>> START Page
According to Mitha, building smarter well-being strategies is through data. Specifically, identifying the problem of where it lives.
“Right now, that data sits in very different places in an organization,” he said. “You have your RSP enrollment data in one spot, you have your disability data in your other spot. You have workplace safety in a different area. You have your claims experience in a different area. So I think it really starts with getting all those disparate data sets into a single source where you can actually start to view and start to build a business case around what's going on.”
Once consolidated, Mitha recommends a baseline persona analysis drawn from human resources information system (HRIS) data. The idea, Mitha underscores, is to segment the workforce the way a marketing team segments customers, like identifying distinct groups, understanding their circumstances, and figuring out how to reach them.
“Ultimately what we're trying to do here is to deliver programs that resonate with our employees. And you don't know how to target them until you can actually segment them and understand who you're dealing with and how to reach them,” said Mitha.
Yet according to Mitha, he highlights two consistent mistakes that organizations make when building data-driven well-being strategies - the first is starting without a clear objective.
Mitha said leaders need to look at their own workforce data and decide what specific metric they're trying to change, “is it turnover, is it succession, is it disability costs?”
>> END Page
What you are asked to do –
Pick up the passage on data-driven employee well-being strategies after its final sentence and keep writing it.
>> START Supplied entries
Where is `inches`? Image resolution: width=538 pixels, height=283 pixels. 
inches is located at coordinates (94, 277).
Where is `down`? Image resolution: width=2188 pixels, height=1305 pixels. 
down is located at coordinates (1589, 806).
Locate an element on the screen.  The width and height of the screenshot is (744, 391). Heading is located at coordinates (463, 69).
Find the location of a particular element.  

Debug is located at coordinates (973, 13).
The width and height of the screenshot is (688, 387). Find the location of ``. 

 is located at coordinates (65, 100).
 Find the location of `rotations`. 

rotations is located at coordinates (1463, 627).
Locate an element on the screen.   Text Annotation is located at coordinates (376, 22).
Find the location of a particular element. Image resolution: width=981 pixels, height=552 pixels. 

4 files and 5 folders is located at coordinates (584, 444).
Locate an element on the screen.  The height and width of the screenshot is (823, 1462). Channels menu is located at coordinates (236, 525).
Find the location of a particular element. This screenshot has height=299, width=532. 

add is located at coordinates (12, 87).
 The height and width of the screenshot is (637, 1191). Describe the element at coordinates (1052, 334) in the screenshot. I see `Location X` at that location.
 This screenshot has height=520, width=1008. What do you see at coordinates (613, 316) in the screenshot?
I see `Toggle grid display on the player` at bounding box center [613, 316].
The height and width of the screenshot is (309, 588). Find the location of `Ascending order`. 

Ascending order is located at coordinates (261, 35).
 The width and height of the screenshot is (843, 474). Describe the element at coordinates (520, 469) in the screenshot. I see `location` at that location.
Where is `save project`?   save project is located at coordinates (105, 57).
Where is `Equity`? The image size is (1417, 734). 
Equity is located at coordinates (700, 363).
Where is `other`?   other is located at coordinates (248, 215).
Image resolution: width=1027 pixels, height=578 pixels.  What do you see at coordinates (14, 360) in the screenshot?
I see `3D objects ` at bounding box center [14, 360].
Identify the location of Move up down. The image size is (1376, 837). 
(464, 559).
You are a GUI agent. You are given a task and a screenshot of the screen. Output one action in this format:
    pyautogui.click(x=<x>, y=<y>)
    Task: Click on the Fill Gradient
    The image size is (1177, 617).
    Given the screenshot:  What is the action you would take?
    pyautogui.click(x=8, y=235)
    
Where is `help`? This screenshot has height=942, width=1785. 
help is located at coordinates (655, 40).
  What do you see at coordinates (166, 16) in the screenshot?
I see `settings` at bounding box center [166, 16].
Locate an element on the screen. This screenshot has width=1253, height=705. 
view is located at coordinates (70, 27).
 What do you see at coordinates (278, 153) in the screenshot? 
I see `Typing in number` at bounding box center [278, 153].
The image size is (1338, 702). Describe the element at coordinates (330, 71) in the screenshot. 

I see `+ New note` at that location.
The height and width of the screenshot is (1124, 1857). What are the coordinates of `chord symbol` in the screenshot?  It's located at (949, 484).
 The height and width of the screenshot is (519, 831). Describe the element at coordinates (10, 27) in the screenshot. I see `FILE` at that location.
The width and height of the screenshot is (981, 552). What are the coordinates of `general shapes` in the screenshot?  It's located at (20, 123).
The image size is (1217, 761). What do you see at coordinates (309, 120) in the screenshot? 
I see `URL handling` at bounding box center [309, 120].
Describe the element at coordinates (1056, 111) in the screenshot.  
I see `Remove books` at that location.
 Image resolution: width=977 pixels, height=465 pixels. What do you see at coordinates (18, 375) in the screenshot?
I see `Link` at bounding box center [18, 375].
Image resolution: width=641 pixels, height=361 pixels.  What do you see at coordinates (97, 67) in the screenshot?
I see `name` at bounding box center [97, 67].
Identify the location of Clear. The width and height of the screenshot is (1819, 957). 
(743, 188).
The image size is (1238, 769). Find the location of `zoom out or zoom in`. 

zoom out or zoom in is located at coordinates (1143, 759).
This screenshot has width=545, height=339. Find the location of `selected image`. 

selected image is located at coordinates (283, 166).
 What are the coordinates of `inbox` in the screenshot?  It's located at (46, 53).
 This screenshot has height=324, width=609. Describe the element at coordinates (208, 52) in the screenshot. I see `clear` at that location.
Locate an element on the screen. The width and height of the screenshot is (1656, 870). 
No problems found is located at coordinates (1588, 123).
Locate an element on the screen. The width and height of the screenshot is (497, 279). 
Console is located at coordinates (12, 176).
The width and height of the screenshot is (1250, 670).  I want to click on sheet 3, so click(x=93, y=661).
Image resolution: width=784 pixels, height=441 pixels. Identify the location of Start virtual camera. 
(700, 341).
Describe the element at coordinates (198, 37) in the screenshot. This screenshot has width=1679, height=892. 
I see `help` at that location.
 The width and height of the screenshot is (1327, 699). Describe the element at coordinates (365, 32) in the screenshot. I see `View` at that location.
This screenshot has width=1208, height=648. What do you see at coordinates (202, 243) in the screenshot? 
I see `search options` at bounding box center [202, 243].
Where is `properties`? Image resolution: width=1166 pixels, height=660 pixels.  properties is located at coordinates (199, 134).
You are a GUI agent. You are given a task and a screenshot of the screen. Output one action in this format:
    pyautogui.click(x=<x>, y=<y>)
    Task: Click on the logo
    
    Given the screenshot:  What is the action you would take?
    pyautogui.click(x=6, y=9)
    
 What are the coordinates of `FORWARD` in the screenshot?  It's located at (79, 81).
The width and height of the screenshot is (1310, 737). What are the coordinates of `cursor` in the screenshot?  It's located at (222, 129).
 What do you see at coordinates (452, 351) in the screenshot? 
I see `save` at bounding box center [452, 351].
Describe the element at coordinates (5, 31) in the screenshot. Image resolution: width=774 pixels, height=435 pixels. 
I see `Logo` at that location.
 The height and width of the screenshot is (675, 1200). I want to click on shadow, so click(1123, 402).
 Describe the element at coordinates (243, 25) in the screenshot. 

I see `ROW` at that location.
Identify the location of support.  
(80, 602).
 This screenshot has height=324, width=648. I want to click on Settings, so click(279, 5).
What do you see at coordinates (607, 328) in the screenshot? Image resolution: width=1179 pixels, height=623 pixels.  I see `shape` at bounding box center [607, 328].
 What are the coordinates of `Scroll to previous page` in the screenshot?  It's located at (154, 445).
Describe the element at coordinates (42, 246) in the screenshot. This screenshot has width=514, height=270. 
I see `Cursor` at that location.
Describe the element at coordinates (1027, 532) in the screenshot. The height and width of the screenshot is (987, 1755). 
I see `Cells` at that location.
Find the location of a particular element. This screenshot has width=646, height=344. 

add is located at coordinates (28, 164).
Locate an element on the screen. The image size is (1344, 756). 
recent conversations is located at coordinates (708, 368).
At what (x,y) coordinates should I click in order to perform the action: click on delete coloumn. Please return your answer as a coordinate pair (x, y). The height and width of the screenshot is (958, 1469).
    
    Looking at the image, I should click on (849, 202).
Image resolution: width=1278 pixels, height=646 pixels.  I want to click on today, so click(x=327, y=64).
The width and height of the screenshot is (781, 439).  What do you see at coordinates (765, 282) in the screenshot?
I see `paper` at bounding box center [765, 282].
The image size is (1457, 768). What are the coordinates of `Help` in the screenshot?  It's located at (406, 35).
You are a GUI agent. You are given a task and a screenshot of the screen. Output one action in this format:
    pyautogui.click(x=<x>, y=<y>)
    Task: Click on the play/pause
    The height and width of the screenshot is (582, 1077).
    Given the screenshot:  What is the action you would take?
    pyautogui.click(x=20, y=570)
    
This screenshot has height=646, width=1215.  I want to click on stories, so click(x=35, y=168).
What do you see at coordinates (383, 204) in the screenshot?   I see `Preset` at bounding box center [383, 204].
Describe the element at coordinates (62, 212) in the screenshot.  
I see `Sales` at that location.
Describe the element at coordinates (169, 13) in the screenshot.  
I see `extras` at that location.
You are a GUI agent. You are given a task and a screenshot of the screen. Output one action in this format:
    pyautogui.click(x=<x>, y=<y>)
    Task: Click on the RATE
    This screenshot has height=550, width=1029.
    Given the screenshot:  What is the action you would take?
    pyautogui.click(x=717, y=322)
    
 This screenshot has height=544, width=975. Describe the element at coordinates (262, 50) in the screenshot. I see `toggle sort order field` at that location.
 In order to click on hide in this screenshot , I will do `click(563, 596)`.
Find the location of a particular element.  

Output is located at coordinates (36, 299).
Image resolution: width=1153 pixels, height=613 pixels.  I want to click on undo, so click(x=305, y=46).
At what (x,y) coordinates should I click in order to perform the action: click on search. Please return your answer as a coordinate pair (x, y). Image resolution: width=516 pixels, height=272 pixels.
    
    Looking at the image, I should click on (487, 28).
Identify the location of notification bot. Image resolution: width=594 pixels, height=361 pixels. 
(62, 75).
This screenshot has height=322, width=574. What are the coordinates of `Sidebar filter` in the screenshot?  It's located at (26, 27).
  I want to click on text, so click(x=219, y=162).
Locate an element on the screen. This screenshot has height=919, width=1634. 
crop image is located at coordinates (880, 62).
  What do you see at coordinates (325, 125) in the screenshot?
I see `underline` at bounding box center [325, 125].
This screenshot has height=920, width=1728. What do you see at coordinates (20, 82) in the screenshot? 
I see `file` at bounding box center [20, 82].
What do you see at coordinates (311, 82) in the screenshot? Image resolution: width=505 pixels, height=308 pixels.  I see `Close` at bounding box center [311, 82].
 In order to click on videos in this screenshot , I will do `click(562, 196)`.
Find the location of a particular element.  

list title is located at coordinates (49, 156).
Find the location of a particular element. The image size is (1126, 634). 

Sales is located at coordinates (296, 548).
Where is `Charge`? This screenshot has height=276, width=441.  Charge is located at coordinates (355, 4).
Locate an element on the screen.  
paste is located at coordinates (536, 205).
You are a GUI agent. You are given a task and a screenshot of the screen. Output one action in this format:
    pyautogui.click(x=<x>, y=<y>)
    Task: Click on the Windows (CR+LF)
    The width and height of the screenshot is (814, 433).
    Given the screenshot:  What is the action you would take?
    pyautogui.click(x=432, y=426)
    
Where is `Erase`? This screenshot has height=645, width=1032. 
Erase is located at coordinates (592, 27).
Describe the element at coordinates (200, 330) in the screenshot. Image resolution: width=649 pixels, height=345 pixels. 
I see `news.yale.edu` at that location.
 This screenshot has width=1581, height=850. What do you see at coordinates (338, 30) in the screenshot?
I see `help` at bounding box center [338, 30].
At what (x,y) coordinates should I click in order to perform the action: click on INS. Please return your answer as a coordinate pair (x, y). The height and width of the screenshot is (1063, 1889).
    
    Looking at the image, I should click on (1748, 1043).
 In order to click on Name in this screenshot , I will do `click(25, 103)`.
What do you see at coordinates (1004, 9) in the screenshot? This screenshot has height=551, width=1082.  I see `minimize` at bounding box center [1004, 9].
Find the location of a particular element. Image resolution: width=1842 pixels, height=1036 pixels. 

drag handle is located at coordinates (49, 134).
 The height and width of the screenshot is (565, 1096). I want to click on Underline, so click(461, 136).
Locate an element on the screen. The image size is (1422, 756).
>> END Supplied entries
Written response –
The second mistake, he suggests, is outsourcing strategy to vendors, noting how too frequently a mental health program gets pitched, the organization signs on, and then nobody defines what success actually looks like or holds the vendor accountable for delivering it. The issue isn't that mental health is the wrong priority because most organizations have legitimate mental health challenges in their workforce that need attention.
To that end, Mitha identifies three factors that separate organizations with temporary well-being gains from those that build lasting cultures of health. The first is authentic senior leadership buy-in, not just lip service, pointing to E&Y’s decision to create a chief well-being officer, as an example of what that commitment looks like at the top.
The second is equipping direct managers to translate strategy into daily employee experiences. The third is a combination of data proficiency - knowing the KPIs that matter - and setting short-term and long-term targets to track whether interventions are moving the needle. When these three strands weave together, Mitha argues, well-being shifts from a side benefit to a core driver of business performance.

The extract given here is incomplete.